Он приезжал в Вену на Конгресс сторонников мира; это было в 1952 году. Я сказал ему, что на мексиканской выставке мне понравились работы художника Тамайо. Диего рассердился, обвинил меня в формализме; вместо встречи друзей после тридцатилетней разлуки вышел скучный диспут о станковой и стенной живописи. Потом он приезжал в Москву лечиться; пришел ко мне. Мы провели вечер в воспоминаниях — так разговаривают люди, когда чемоданы упакованы и полагается присесть перед длинной дорогой. Всё, что в нём было детского, прямого, сердечного, что меня когда-то трогало, встало в этот последний вечер. Больше мы не видались.
Он был из тех людей, которые не входят в комнату, а как-то сразу её заполняют. Эпоха теснила многих, а он не уступал, потесниться пришлось эпохе.
31
Я посылал в «Биржевку» письма, преисполненные негодования: почему мои фронтовые очерки появляются в исковерканном виде? Письма не помогали. Я продолжал писать очерки и постепенно привык к тому, что мои статьи приглаживают, а иногда даже приписывают мне чужие мысли. Шёл третий год войны, и все ко всему привыкли; это было самым страшным.

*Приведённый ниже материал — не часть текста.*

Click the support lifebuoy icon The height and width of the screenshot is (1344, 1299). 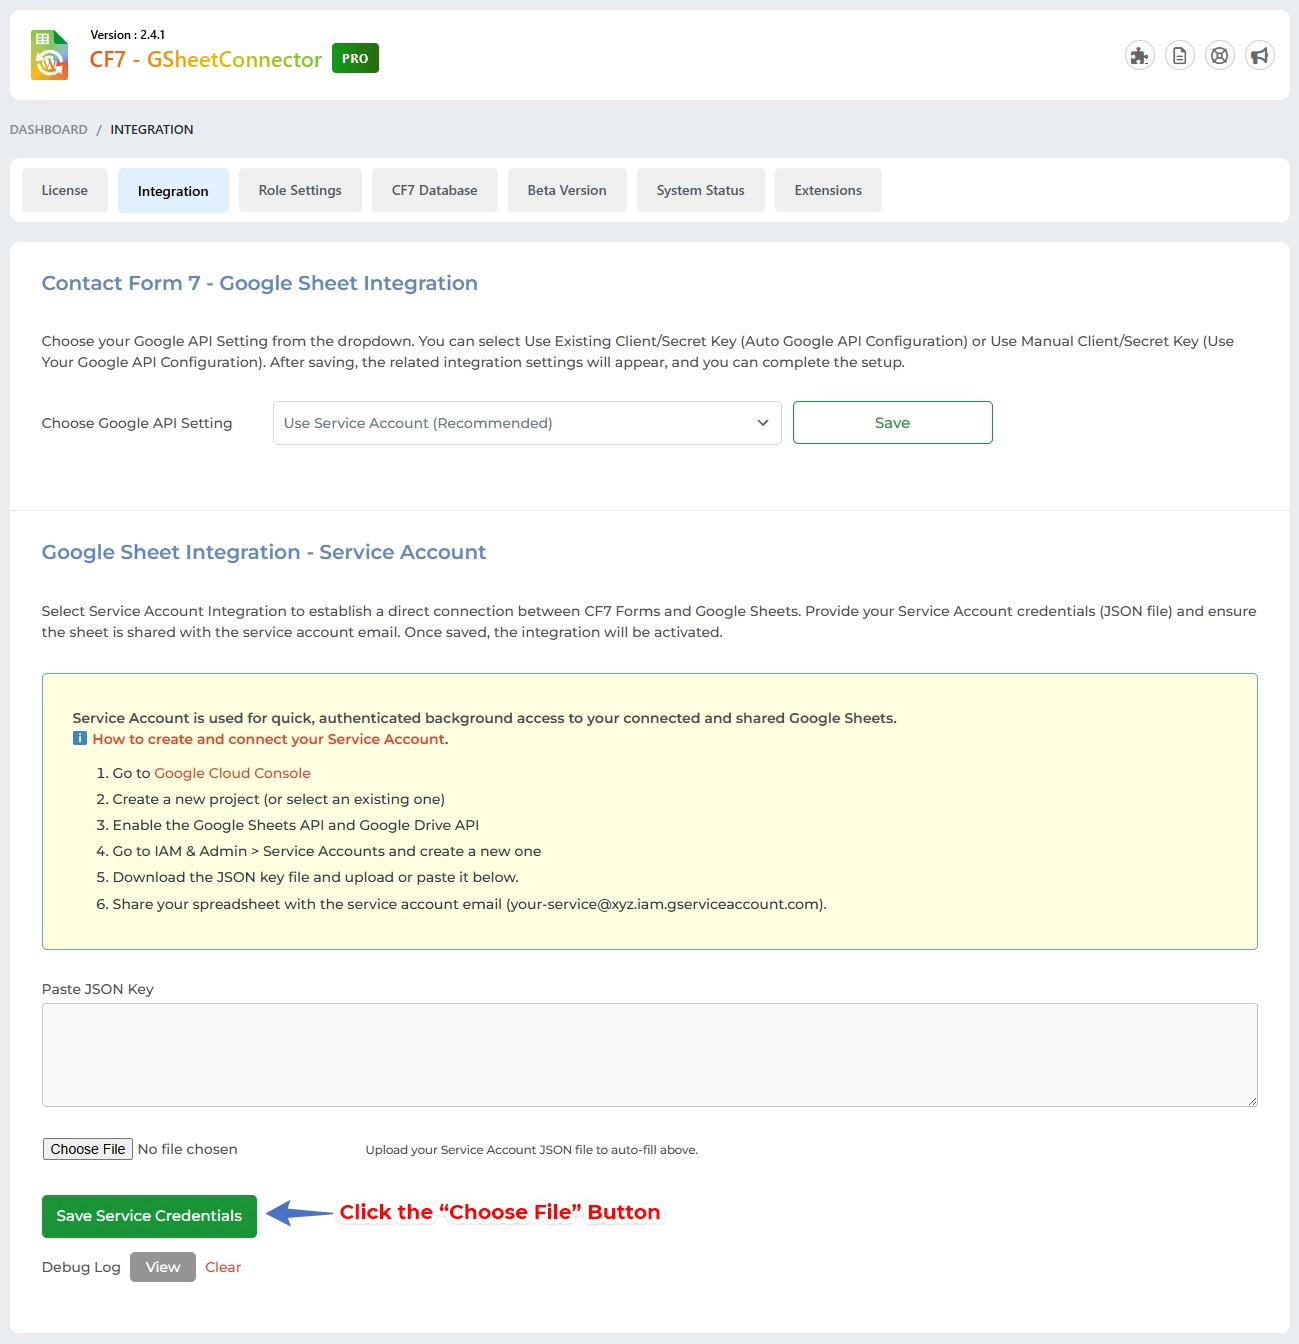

В маленьком городке Пикардии Альбере, в полуразрушенном доме, жила кабатчица с четырьмя детьми. Она больше не обращала внимания на снаряды, жаловалась, что подорожало вино — сто шестьдесят франков гектолитр. Она бойко торговала — солдаты пили подорожавшее вино. Ее детям казалось, что люди всегда жили под обстрелом.